# wolf tracks relatively speaking



## wyogoob (Sep 7, 2007)

Snow is starting to cover our favorite Utah hunting grounds and everyone is finding wolf tracks. Here's some fresh wolf tracks I picked up a coupla days ago.

Wolf tracks are round-shaped, normally 5" to 6" in diameter. Here's a set relative to my ball hat:


Here's some fresh wolf tracks relative to some fresh grizzly tracks relative to my ball hat. These wolf tracks do not have claw marks....uh..the grizzly tracks do let me tell ya:


Wolf tracks are bigger than a human fist, big as a grapefruit or bigger.

Who cares? Get those 2016 Utah Wolf Trail Cam videos sent in to the UWN, only 2 months left boys n girls!! Find all the details here:http://utahwildlife.net/forum/29-other-kinds-animals/36764-wolves-trail-cam.html

.


----------



## wyogoob (Sep 7, 2007)

These tracks were where we set up our most recent Wyoming Bighorn Sheep camp, camp #126. Besides the grizzly and wolf tracks there were bighorn sheep, elk, and mule deer tracks within 25 feet of where I put up my tent. 

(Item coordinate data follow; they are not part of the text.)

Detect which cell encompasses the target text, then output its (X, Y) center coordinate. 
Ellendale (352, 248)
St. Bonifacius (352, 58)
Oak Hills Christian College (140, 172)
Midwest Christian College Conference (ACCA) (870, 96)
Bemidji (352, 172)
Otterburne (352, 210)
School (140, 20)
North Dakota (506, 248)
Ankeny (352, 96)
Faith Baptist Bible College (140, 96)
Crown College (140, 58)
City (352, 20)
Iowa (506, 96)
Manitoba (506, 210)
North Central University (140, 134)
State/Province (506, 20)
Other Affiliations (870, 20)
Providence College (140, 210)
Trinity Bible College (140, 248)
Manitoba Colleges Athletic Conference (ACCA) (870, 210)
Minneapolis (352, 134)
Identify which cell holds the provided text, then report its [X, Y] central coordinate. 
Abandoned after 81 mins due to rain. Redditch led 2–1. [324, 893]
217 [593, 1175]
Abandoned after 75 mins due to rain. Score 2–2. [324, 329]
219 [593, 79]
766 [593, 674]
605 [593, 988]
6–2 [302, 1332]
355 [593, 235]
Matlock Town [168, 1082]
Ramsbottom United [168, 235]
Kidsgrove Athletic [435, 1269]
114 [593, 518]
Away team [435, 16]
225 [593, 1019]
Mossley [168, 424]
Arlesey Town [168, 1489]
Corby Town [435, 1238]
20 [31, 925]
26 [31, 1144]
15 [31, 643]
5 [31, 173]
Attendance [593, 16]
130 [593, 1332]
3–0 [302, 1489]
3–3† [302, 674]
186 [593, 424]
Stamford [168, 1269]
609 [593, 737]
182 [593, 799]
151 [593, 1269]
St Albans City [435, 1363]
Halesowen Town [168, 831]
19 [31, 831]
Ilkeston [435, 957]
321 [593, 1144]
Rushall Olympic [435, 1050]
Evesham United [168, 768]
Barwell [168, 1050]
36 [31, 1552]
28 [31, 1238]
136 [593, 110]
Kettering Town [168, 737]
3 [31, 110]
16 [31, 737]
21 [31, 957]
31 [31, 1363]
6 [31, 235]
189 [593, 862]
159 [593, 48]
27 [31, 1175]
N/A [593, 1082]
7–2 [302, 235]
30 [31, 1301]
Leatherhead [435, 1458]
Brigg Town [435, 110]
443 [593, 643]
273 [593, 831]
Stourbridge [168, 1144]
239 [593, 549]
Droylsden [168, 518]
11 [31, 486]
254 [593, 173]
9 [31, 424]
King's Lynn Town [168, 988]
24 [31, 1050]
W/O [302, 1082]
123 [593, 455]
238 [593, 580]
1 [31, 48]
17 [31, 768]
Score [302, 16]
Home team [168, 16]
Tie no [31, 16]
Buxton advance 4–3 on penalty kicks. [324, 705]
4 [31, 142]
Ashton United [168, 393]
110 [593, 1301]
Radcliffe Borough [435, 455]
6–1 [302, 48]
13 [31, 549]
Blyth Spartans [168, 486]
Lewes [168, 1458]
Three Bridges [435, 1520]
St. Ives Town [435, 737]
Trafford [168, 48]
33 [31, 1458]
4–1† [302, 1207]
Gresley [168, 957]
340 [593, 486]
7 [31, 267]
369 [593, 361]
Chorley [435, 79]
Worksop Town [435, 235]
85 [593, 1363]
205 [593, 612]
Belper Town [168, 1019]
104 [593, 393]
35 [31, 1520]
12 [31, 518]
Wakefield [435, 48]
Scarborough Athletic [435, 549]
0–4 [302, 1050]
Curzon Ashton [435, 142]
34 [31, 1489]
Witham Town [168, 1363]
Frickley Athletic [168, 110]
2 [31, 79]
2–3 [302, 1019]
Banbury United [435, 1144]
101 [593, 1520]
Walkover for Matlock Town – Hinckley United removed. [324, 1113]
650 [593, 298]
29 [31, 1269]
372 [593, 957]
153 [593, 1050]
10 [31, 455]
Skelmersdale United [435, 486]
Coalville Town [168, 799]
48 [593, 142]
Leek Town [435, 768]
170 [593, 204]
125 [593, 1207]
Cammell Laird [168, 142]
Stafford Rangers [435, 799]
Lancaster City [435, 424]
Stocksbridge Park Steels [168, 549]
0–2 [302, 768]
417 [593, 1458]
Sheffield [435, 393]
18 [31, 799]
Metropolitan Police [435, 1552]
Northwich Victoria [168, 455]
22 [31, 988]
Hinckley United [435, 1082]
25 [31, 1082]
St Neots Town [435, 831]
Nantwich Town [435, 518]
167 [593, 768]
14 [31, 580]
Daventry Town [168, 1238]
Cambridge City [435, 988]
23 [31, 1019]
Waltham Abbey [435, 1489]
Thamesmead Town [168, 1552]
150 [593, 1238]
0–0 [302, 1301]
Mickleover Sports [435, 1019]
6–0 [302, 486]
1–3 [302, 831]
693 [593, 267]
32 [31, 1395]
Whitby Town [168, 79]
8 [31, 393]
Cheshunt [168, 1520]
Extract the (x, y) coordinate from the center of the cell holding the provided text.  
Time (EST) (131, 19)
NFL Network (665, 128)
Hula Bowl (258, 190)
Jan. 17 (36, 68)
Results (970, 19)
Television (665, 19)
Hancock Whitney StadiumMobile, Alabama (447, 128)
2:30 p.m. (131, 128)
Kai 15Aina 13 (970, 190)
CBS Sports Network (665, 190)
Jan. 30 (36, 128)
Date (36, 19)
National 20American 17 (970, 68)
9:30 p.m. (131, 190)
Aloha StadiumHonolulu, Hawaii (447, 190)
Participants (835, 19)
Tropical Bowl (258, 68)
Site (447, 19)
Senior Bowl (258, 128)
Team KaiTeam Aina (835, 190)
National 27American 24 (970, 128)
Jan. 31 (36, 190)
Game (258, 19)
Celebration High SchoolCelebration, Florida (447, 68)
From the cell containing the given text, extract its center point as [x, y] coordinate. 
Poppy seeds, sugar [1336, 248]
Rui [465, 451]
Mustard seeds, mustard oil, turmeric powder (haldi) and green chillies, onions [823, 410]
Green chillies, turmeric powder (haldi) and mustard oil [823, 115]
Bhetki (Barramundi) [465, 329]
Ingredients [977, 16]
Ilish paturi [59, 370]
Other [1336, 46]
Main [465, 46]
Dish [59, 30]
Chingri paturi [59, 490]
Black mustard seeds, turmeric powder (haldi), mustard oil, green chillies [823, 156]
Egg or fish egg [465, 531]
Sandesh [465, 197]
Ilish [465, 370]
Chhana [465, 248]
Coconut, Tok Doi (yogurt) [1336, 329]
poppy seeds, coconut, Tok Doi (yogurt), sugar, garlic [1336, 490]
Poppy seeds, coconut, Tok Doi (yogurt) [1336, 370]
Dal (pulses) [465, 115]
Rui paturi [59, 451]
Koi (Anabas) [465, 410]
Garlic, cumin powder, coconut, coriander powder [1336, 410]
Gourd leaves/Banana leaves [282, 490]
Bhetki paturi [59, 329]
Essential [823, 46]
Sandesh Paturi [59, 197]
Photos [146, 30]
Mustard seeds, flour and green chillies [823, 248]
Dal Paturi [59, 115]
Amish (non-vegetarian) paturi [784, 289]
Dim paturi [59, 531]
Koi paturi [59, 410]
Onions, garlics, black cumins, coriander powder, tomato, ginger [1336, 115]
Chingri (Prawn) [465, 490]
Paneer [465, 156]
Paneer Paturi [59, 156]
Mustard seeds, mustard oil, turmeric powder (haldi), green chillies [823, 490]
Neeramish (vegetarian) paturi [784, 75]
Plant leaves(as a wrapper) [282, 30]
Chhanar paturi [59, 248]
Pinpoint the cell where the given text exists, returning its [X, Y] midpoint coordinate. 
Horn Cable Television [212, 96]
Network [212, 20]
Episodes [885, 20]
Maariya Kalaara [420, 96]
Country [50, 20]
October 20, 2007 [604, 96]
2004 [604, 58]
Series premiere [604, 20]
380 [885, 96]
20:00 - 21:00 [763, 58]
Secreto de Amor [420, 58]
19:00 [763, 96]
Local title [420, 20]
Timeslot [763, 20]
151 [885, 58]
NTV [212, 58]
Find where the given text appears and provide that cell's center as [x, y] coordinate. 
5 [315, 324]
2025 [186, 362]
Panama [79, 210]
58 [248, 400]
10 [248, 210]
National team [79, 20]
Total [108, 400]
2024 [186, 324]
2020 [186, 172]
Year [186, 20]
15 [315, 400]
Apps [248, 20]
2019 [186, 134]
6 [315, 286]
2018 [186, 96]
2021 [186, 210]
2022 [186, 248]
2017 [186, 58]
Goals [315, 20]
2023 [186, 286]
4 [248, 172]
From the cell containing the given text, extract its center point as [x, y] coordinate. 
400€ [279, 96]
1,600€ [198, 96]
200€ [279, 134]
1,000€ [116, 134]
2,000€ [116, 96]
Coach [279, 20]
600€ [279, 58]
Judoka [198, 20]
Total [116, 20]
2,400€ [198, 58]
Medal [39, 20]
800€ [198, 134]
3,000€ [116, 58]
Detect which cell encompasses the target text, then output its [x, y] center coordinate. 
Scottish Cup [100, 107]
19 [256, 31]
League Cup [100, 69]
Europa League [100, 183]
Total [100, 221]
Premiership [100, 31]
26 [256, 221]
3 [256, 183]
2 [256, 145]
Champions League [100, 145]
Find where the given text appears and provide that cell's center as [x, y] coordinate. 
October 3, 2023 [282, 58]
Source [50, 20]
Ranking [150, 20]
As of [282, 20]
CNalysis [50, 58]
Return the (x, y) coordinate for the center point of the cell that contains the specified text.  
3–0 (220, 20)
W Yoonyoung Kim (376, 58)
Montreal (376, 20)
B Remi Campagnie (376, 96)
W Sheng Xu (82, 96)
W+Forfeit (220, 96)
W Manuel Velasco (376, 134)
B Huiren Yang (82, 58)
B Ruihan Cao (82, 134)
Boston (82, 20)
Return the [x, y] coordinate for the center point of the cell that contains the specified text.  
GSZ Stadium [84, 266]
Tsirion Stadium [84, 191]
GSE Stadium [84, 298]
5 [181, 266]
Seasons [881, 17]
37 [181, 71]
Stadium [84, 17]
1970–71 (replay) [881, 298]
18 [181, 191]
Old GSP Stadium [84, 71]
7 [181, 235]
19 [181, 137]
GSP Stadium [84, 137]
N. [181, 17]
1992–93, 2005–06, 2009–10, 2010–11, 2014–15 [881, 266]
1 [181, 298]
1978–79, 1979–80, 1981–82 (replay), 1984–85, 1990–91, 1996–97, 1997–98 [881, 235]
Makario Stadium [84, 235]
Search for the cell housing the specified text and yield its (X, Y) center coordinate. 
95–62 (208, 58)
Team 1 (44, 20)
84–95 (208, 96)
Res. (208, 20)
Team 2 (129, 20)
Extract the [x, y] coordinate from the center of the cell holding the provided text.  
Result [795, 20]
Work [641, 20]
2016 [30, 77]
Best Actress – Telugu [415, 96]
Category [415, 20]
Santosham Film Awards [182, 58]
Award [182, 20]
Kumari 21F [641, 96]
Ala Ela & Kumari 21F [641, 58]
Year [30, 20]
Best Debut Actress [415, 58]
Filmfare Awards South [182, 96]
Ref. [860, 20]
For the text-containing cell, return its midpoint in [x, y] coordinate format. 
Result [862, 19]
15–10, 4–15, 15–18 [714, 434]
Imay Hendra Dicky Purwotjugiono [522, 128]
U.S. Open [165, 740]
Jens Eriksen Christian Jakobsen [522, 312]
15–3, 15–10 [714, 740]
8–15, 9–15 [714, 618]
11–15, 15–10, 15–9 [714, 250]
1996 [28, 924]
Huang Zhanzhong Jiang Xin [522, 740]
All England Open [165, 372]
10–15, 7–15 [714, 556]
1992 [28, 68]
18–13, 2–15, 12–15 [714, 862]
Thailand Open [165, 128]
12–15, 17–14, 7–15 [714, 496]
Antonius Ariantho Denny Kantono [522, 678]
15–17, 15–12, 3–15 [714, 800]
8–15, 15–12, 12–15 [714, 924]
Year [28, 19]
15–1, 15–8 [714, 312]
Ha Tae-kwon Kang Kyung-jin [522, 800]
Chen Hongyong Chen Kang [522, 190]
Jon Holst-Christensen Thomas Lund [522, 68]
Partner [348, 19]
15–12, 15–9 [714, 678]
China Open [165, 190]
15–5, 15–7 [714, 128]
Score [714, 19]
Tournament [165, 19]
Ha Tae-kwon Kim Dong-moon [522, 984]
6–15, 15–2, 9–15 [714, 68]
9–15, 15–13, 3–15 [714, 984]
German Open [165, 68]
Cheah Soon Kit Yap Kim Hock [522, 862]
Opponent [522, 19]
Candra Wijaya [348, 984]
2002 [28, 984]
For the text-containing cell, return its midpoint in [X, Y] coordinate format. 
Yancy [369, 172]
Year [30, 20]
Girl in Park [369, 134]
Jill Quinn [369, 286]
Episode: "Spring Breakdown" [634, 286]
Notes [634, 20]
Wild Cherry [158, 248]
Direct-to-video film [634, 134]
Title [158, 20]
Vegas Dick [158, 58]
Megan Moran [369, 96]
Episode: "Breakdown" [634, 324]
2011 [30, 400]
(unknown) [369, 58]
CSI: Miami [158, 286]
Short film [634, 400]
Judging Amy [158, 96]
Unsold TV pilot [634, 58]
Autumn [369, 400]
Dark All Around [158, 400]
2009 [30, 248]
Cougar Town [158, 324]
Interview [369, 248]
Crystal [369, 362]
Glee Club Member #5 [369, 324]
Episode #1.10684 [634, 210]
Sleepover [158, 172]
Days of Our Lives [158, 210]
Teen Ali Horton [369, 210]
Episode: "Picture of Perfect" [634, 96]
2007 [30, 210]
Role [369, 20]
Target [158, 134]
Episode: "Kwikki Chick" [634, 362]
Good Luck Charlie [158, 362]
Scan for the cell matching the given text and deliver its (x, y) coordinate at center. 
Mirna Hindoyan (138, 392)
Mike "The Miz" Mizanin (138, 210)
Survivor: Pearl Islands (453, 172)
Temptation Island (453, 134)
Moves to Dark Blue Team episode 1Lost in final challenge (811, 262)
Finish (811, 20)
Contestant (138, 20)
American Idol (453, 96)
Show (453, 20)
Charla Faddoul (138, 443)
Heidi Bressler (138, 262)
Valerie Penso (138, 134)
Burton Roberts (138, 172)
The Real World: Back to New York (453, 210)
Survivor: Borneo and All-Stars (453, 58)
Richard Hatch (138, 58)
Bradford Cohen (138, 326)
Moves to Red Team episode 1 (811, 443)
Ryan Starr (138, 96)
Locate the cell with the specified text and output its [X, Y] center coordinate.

Should I put this in out of state hunting?

.


----------



## wyogoob (Sep 7, 2007)

So I had a mule print in a wolf track, you know, a wolf track relative to a mule track. Before I could get a picture of the wolf track relative to the mule track the mule screwed it all up. Dumb ass, relatively speaking.

.


----------



## wyogoob (Sep 7, 2007)

wolf track relative to a tape measure and a hand (uh....the hand is on the right):


relative to a ruler:


relative to a human foot and a coyote track (the human foot is on the left):


relative to a hand:


relative to a crude "X" drawn in Photoshop:


relative to a boot print and a tape measure stretched out 5 foot:


wolf track relative to a 70lb Labrador Retriever track:


gait relative to a 70lb Labrador Retriever:


from: https://www.google.com/search?q=wol...XGJpQKHU7VDIkQsAQIHQ&biw=1280&bih=706#imgrc=_

http://washingtonwolf.info/identification.html

https://www.wildlife.ca.gov/Conservation/Mammals/Gray-Wolf/Identification

http://www.wildernesscollege.com/wolf-tracks.html

http://alaskatracking.com/1/post/2013/01/wolf-tracks.html


----------



## BigT (Mar 11, 2011)

Good stuff! Thanks for sharing


----------



## Karl (Aug 14, 2016)

Gives a whole new meaning to "the big bad wolf".

Nice photos thanks.


----------



## DallanC (Jan 13, 2009)

Hopefully the sheep hunting picks up... at least enough to distract you from cataloging wolf tracks.


-DallanC


----------



## Kingfisher (Jul 25, 2008)

yesterday morning near hoyts peak - which is just uphill from Oakley, marion, kamas. about 9000 ft elevation. no hunters. no cows. no sheep. a few elk tracks and one moose. snow came the day prior - so relatively fresh the morning after.
this is the third consecutive year I have found these tracks in the same area, all in snow, but the first time in the fall, other two years have been in spring.
soooo let the speculation begin.


----------



## GaryFish (Sep 7, 2007)

kingfisher - looks like 3 toed sasquatch. Any empty jerky packages around?


----------



## Azar (Oct 21, 2014)

Kingfisher said:


> soooo let the speculation begin.


I'll speculate. They look like overlapping deer tracks to me. I'll admit I'm no tracking expert, but some of those "toes" certainly look like deer prints.


----------